2 круг

Хилкка Йокинен
Все от огромной бородавки возле носа до голых ступней вожделело меня. Прикрывая руками соски, я билась сильной дрожью. Я не понимала, где нахожусь. Обычно было в порядке вещей объяснять, куда следует твоя душа и зачем, чтобы идти за ней, словно слепец за поводырём. По какой-то счастливой случайности моя душа задержалась в пути на целый год.
Громоподобный стук молотка вызвал сильнейший порыв ветра, а судья за высоченной кафедрой посмотрел на меня своим страшным и пронзительным взглядом, от которого стало еще холоднее. Если бы я помнила, каково это – дышать, то верно, задохнулась бы от страха.
Последнее воспоминание в нас – это последняя искорка жизни, за которую цепляется каждый мученик. Моим всполохом была белоснежная постель, вокруг которой, как привязанная, металась моя душа. Я пролежала в коме чуть меньше года, а родители решили снять меня с аппаратов. В последние дни с ними происходило действительно что-то странное. Приходили они редко, но больше не плакали. Кажется, теперь они все знают.
- Как тебя зовут, блудница?
- Бетани.
- Громче! – Гремел голос, а вместе с ним свистящий ветер срывал ушные раковины.
- Бетани Колдуэлл! – Уверенно воскликнула я, чтобы мужчина с париком на голове и в одной развеваемой всеми ветрами мантии с обнаженным заплывшим жиром торсом, услышал меня.
- Бетани Колдуэлл! – Снова прогремел голос. Неужели нельзя обойтись без всей это драматичности? - Признаешь ли ты, что совершила преступление? – Скамьи присяжных были пусты – еще одна издевка этого ужасного местечка. Везде была одна пустота. Мы оба стояли на обрыве, на многие мили вокруг нас небо было затянуто огненно-черными тучами, а внизу руками усопших ледяное море точило скалу.
- Эй! Вообще-то я здесь жертва! – Крикнула я ему, чтобы он знал. Никто и никогда не спрашивает у нас, виноваты ли мы. А еще никто не попадает в рай. Здесь это слово запрещено и наказание за него взымается несколькими сотнями лет мучений вдобавок к уже присужденным.
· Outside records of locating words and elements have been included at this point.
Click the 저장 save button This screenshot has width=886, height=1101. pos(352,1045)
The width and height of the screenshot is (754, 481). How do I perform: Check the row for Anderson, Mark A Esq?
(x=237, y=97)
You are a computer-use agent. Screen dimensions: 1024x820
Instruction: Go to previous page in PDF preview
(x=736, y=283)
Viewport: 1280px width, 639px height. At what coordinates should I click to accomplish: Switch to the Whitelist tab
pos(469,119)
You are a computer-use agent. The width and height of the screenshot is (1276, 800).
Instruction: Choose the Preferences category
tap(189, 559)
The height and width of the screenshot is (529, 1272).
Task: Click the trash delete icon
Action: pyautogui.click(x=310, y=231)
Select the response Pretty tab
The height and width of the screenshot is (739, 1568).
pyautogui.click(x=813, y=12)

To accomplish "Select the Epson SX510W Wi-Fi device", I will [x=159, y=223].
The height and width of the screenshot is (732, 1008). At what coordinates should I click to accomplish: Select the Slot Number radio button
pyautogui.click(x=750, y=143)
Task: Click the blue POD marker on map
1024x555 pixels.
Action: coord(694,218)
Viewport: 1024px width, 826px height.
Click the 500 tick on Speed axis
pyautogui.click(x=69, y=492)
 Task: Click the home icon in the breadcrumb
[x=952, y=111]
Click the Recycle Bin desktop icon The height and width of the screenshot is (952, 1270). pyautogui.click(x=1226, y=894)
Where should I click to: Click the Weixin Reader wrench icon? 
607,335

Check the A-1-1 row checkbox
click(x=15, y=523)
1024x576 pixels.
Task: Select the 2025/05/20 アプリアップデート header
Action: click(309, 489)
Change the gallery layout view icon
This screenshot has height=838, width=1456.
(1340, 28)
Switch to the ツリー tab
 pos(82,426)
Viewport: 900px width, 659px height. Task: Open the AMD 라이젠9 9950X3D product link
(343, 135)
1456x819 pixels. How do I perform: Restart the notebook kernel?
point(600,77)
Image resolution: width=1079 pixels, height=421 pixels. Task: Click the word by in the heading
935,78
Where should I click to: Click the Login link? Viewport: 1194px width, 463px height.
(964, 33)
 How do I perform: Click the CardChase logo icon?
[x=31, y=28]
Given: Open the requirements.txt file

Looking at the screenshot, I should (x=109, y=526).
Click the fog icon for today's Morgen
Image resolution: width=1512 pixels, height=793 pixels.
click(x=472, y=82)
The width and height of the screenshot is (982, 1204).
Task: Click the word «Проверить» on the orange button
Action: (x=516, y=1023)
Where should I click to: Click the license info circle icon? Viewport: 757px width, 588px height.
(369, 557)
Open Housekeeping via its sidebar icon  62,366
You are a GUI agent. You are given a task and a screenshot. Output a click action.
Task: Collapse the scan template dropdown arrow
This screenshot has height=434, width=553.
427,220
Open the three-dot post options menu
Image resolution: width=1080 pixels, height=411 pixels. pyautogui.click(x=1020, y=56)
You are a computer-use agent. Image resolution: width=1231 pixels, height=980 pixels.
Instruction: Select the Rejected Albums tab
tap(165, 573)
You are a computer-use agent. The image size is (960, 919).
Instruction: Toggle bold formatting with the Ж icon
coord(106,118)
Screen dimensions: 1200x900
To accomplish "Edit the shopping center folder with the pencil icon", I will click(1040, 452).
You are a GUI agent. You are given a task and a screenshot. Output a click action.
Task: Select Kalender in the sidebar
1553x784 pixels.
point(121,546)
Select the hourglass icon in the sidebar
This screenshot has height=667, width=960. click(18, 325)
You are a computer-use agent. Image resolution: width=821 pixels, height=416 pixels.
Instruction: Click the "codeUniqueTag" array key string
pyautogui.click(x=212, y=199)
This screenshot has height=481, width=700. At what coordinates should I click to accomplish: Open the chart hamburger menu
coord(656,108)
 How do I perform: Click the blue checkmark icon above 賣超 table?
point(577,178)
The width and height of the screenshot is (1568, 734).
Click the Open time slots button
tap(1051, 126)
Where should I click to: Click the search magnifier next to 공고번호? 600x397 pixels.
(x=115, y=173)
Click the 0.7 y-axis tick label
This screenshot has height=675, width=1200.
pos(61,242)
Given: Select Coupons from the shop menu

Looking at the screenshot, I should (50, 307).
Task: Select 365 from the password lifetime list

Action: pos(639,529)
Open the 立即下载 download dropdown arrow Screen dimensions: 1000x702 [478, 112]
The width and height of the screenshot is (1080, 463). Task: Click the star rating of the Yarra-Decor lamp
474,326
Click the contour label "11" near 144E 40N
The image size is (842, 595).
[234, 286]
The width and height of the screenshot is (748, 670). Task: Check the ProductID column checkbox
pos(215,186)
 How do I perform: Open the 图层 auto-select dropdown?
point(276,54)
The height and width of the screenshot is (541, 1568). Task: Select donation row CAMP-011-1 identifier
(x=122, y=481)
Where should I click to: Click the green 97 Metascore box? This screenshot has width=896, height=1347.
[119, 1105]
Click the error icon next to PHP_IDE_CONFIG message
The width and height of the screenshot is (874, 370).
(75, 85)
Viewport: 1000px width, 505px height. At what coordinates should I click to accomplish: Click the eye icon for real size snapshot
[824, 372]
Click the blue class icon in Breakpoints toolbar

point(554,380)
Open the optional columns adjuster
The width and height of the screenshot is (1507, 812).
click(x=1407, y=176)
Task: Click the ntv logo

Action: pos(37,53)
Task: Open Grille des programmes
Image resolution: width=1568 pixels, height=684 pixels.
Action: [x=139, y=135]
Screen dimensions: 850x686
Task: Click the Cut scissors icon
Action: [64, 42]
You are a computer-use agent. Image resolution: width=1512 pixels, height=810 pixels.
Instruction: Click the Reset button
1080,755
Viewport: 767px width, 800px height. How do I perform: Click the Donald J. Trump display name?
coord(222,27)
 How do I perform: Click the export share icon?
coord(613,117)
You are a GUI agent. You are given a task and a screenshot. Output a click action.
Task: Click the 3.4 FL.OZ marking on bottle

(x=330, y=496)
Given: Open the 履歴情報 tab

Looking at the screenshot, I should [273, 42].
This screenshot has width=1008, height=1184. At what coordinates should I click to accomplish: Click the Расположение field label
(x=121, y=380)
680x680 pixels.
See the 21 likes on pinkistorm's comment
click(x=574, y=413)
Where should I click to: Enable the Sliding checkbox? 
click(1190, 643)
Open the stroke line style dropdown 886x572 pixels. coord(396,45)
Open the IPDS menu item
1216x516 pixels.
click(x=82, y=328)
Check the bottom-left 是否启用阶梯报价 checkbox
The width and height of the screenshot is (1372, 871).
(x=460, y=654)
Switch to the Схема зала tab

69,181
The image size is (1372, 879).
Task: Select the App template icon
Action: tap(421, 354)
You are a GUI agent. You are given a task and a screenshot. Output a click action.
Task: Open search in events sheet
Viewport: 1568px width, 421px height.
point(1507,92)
- Признаешься ли ты, Бетани Колдуэлл, что совершила преступление против своей души? Сколько мужчин у тебя было? Сколько любви? – Вспомнив строки многих песен, игравших в моменты нашего двойного оргазма из магнитолы машин клиентов, я усмехнулась. Я давно не улыбалась, но моя душа таки загибалась от зловещего смеха.
- Старый идиот. – Фыркнула я, ветер затих, пыль сожженных заживо осела мне на плечи и волосы, упала на нос. – Неужели ты ни разу не слышал Биттлз? Знаешь ли, это никуда не катит.
Его брови срослись на переносице, младенческие пухлые губы искривились, молоток снова и снова ударял несколько раз, ветер рвал мне волосы, иссекал мое тело сотней плетей.
- Ты осуждена на истязание бурей! – Прозвучал громогласно его голос, а мои тонкие и бескровные губы, наконец, выдавили улыбку. Мне больше нечего было терять. Здесь, в этом месте всем уже нечего было терять. Я смеялась как безумная, пока четыре ветра не стали кружить меня в танце, отделяя душу от тела. Довольно болезненная процедура, но если вы целый год пролежали с трубкой в пищеводе, то ничего уже не страшно. Поэтому вскоре белое мерцание покинуло меня, а ветра бросили мое тело в море к остальным осужденным. Я потеряла свою последнюю искру.